Bardock snorted, unsuccessfully holding back his laughter. "What planet were you a king of?"
"V-Vegeta..." he stammered. "Was it really that bad?"
"You know what's bad?" Bardock began shuffling the cards. "School."
"What?"
"Well, you probably had the highest education in the place, and look how fucked up you turned out to be."
King Vegeta frowned, but didn't have time to speak, as before he could so much as open his mouth, Bardock's head smacked against the table.
...
"Trunks?"
"Yeah?" the boy pulled his boots back on.
"We're like brothers, right?"
From the other side of the gravity room, Vegeta snorted. Trunks dropped his voice. "Sure, I guess. Why?"
"So you're kind of like my family."
"I guess."
"So Uncle Raditsu was wrong!" Goten grinned triumphantly, earning a raised eyebrow from Vegeta as he pretended to continue working out. "That means it's allowed."
"What's allowed?"
"It's a secret," Goten whispered. "Let's get out of here and I'll tell you."
...
"Trunks," Vegeta stepped in front of his son as he swung the door open. "Do you have anything you'd like to tell me?"
The boy shook his head, gulping. "Nope, Dad. Say, uh—wanna—um—that is—you're looking great today!"
"Spare me," the prince crossed his arms. "I saw you and Kakarrot's brat strategically roughhousing around Bulma's work area yesterday evening."
"Yeah," Trunks mirrored his father's pose, deciding to change his tactic. "Because um—because Goten is a liar and a cheater!"
"Please," he rolled his eyes. "Don't try to fool me."
"Should I tell Mom that they're cheating? I mean, it sounds like they're doing super well already, 'cause Goten read some list to them yesterday and then—"
"Gods, no!" Vegeta's eyes widened in panic, and he placed one hand upon his son's shoulder. "You and I must," he paused, chewing his tongue, "must...make a princely pact never to tell your mother about what Kakarrot, his child, and his brother are doing at this juncture, nor of their alarmingly immediate success."
Trunks frowned. "How come?"
"Because I was the one who—because it is part of the competition."
"So should I spy on them, and tell mom?"
Vegeta seemed to consider this. "Don't waste her time. Come tell me and I'll tell her the important parts."
"Goten says his dad and his uncle can't read," Trunks divulged with gusto, as if he had been waiting to blurt it ever since learning it.
"Already knew that one," Vegeta shrugged.
"Why can't they?"
"Raditsu isn't from here," he waved his hand. "Anyway, those third-class brains haven't a penchant for leaning such things.

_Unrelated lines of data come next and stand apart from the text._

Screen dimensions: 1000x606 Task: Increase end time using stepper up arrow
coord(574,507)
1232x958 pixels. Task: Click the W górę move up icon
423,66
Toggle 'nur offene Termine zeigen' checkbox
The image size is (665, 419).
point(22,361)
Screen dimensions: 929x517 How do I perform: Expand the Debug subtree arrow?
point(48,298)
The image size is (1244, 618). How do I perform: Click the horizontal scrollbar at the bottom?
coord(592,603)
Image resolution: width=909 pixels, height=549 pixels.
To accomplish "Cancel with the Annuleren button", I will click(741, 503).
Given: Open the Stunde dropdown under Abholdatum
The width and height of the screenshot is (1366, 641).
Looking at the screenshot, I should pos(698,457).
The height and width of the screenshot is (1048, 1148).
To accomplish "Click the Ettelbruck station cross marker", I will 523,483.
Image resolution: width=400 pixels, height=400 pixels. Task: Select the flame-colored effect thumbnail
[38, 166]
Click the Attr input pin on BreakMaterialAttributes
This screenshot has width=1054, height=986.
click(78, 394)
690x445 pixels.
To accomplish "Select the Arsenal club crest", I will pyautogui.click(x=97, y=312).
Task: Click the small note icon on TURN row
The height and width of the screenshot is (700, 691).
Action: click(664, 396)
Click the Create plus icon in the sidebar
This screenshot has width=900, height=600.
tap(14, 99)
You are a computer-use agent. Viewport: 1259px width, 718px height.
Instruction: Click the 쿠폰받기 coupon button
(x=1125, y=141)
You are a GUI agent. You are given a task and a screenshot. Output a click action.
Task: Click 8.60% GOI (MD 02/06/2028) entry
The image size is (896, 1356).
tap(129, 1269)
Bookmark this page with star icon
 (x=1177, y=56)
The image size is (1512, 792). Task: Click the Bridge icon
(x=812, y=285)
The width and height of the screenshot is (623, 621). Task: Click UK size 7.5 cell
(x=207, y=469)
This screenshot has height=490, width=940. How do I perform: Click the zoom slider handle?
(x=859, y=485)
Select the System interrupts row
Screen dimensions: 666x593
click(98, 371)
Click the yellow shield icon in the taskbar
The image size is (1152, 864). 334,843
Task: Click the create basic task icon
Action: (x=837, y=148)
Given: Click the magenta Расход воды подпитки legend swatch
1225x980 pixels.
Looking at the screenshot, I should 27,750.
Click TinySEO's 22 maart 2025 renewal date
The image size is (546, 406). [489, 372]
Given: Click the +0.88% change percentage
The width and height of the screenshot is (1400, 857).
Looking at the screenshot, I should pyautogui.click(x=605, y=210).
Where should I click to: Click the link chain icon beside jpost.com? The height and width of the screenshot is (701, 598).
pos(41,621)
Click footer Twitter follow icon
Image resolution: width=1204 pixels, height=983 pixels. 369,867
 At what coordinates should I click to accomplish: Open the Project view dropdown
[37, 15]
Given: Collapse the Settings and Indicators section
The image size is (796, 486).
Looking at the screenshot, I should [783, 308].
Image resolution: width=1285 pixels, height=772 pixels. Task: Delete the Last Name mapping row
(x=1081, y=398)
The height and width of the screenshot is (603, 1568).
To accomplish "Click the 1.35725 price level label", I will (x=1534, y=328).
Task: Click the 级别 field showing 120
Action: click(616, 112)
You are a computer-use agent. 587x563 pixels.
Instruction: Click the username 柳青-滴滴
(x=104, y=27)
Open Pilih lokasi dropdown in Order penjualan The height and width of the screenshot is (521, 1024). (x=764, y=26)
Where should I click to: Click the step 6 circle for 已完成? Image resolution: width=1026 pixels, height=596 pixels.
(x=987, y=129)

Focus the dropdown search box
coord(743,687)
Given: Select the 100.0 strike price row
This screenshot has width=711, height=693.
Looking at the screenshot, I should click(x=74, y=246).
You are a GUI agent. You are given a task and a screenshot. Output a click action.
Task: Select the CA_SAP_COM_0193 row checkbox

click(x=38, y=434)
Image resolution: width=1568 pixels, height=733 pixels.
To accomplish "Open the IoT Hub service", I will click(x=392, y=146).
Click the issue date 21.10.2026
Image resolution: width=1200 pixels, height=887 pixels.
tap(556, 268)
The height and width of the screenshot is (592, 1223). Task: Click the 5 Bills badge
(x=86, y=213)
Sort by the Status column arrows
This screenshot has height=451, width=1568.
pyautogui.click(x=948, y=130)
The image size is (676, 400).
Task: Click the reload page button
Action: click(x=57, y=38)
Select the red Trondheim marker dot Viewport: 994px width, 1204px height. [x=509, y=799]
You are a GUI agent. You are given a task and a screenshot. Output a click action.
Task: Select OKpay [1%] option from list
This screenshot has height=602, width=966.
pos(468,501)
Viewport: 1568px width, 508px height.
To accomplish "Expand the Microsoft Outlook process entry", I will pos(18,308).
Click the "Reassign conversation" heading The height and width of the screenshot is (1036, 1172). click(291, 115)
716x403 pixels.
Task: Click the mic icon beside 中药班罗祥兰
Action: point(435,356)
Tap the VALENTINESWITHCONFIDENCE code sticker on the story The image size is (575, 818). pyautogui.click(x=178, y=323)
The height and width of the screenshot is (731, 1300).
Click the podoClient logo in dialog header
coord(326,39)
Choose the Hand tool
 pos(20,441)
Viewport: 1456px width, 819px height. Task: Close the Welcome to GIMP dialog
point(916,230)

If Kakarrot ever learned to write, he likely forgot. I, however, picked it up quickly, being of royal blood." He smirked smugly.
"I'm glad you're a prince," Trunks grinned, "and not a moron like Goten's dad." Vegeta opened his mouth to speak, but froze as a familiar sound caused the hair on the back of his neck to prickle.
"Vegeta!" Bulma shrieked from down the hallway.
His eyes were saucers. "Y-yes?"
"Do you have any idea why Goku just called me?"
"No," he whimpered.
"Because I do!"
"R-really," he feigned disinterest as Bulma rounded the corner, fists balled and arms pinned to her sides.
"He said he wanted advice from you," she seethed.
"Well, clearly I—"
"He said he wanted more advice from you." Bulma shoved her sleeves up over her biceps, widening her stance.
Vegeta gulped. "Have I ever mentioned how beautiful you are when you're angry?"